• Supplied data

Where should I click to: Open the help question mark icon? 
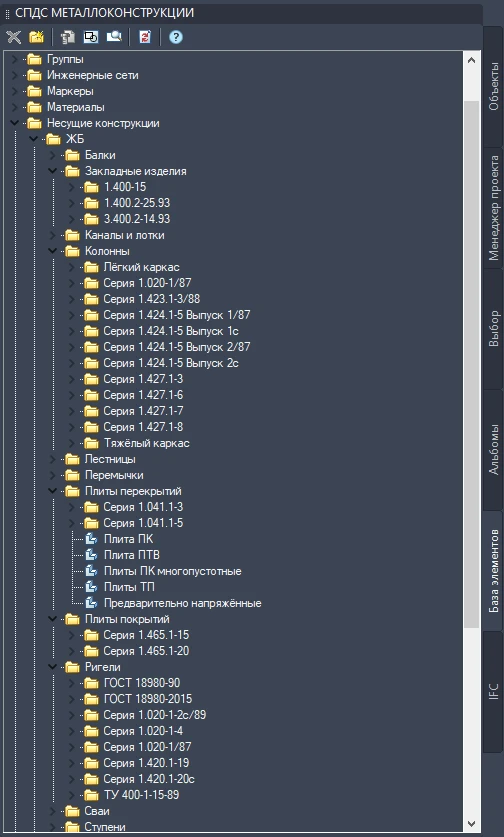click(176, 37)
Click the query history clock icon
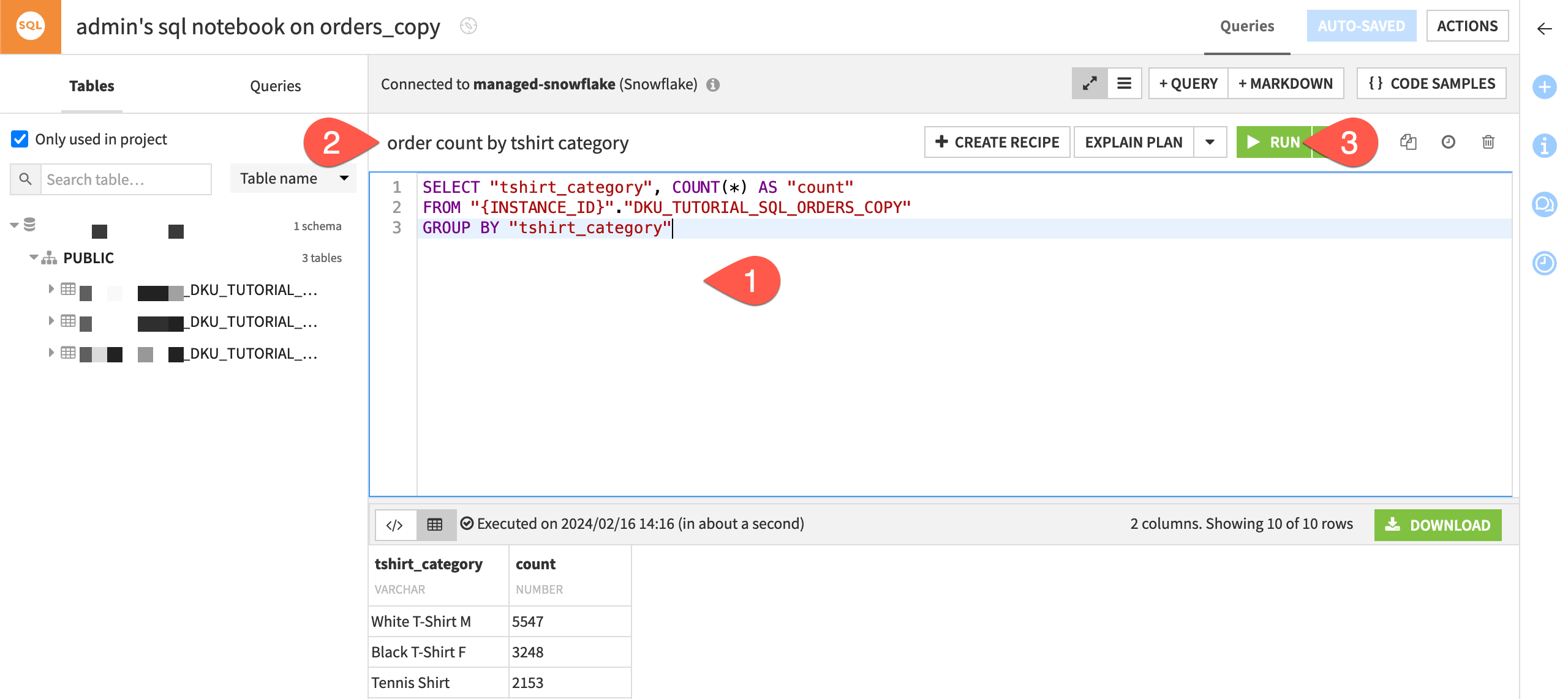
* * *
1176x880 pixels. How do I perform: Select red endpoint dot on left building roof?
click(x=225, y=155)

• What you need to do
Reproduce the data above exactly, but only from the line containing "Where should I" through the line containing "Click the query history clock icon"; skip the pictures.

• Reply
Where should I click to: Open the help question mark icon? 
click(176, 37)
Click the query history clock icon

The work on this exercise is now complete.